▸ Given records:

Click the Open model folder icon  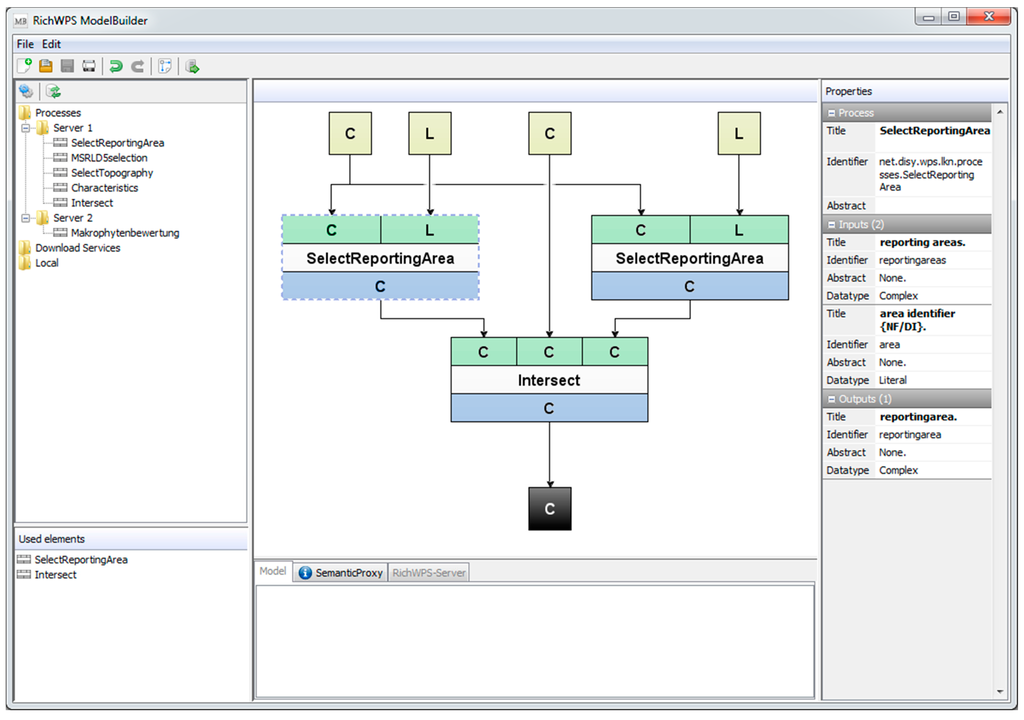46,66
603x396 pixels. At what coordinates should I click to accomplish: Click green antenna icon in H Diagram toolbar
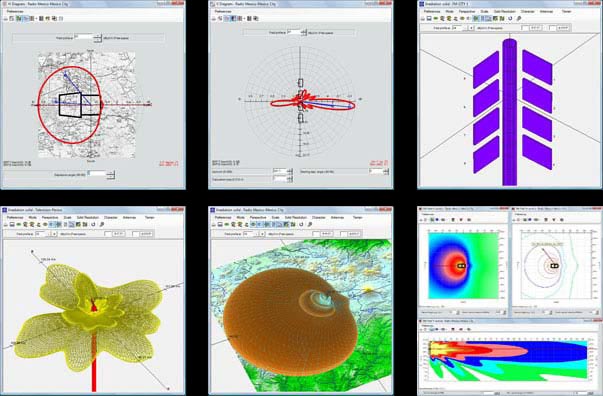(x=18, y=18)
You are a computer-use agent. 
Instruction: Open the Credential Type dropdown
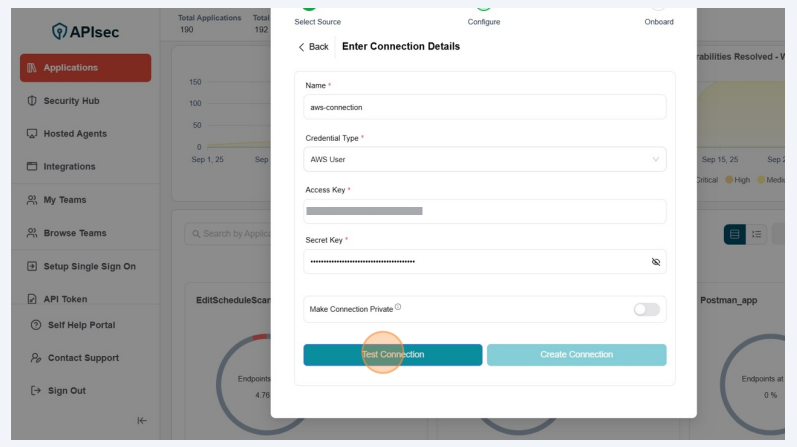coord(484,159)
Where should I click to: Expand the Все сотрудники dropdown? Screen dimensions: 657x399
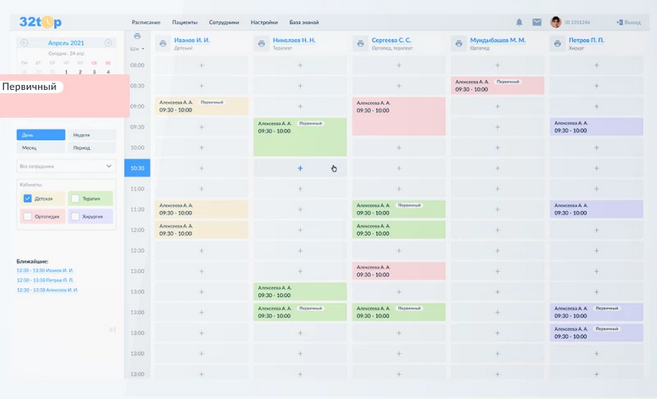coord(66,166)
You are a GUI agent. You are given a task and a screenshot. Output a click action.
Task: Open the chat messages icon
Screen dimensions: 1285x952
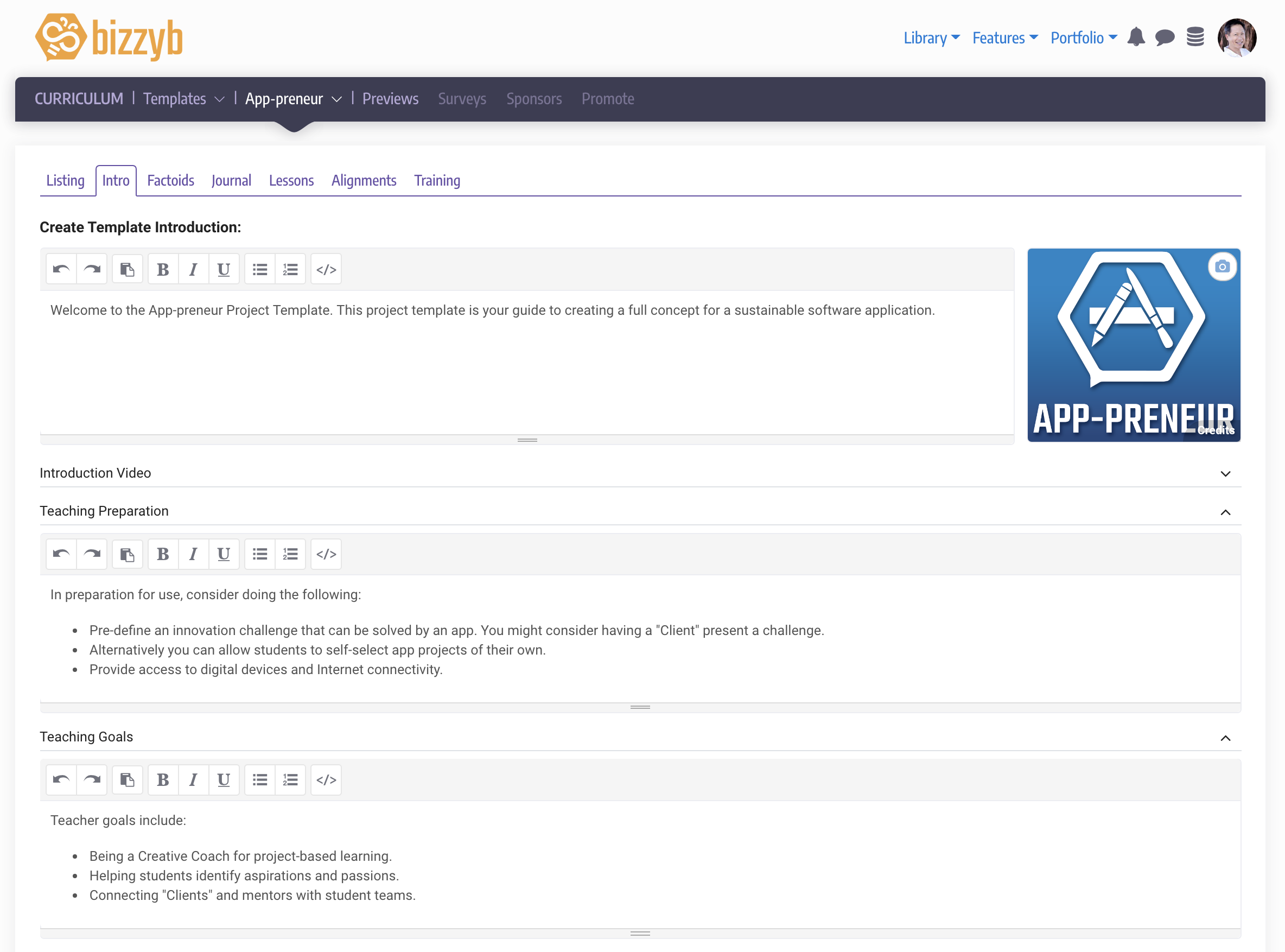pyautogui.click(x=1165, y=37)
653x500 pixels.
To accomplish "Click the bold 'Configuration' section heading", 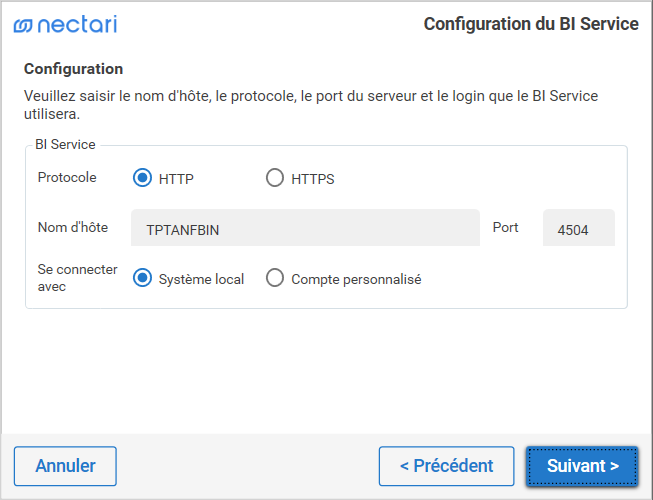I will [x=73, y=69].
...
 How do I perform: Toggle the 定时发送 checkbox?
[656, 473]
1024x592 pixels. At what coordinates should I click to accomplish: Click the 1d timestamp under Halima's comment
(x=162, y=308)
--
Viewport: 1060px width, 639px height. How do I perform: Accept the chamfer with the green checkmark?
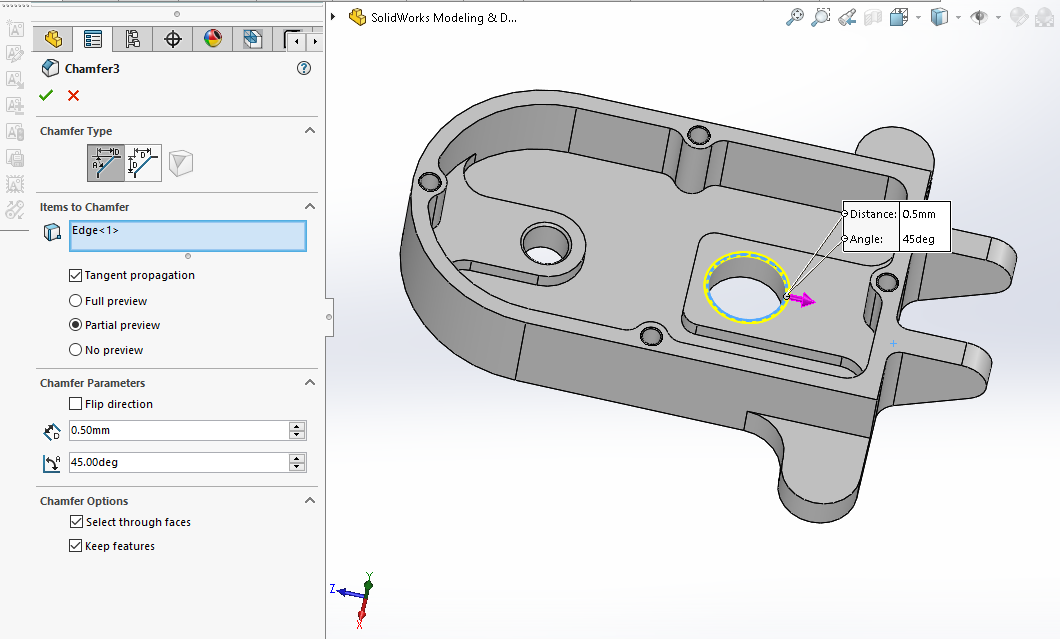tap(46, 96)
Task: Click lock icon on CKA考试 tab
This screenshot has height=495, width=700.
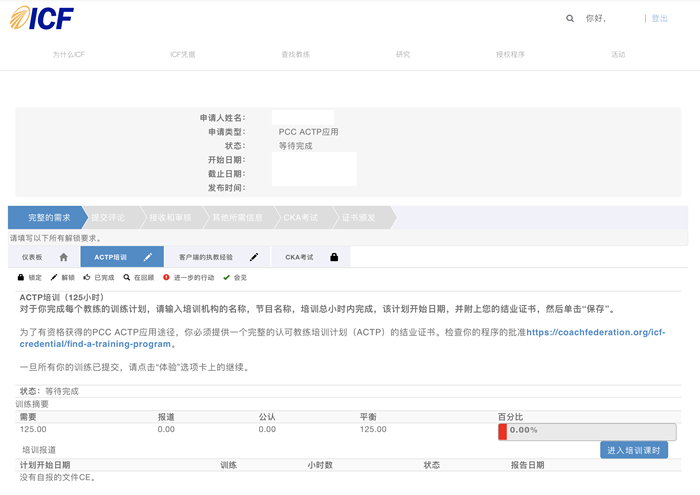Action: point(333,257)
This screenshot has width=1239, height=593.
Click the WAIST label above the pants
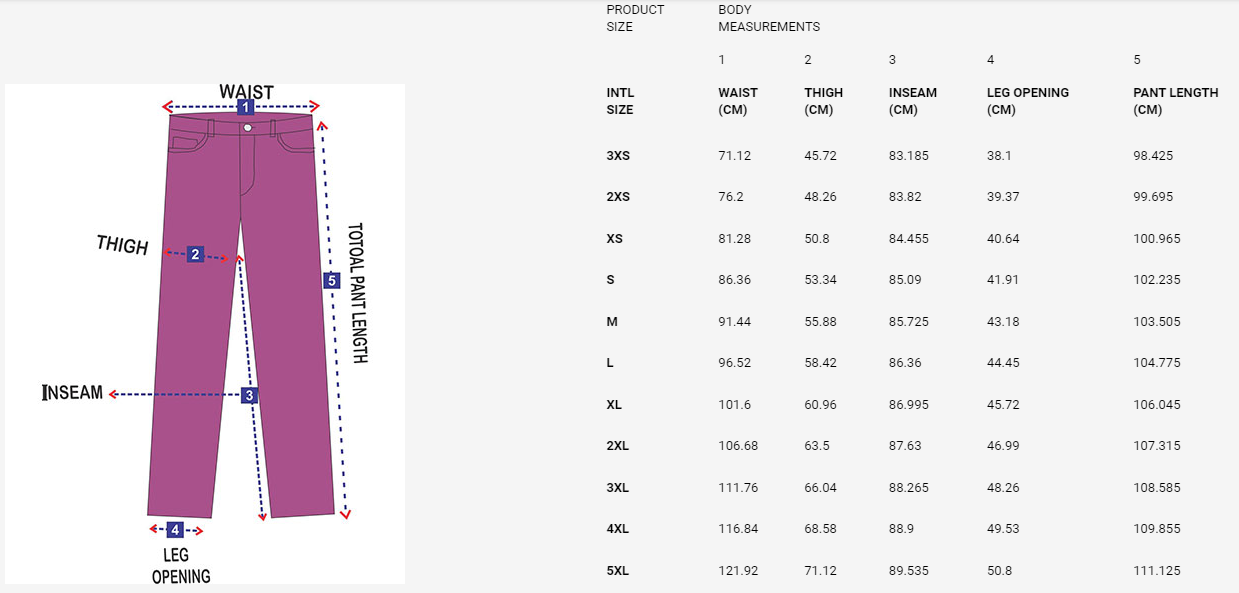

▸ Task description: Write out the lines verbatim from the line containing "This screenshot has width=1239, height=593." through the line containing "Click the WAIST label above the pants".

▸ Result of this exercise:
This screenshot has width=1239, height=593.
Click the WAIST label above the pants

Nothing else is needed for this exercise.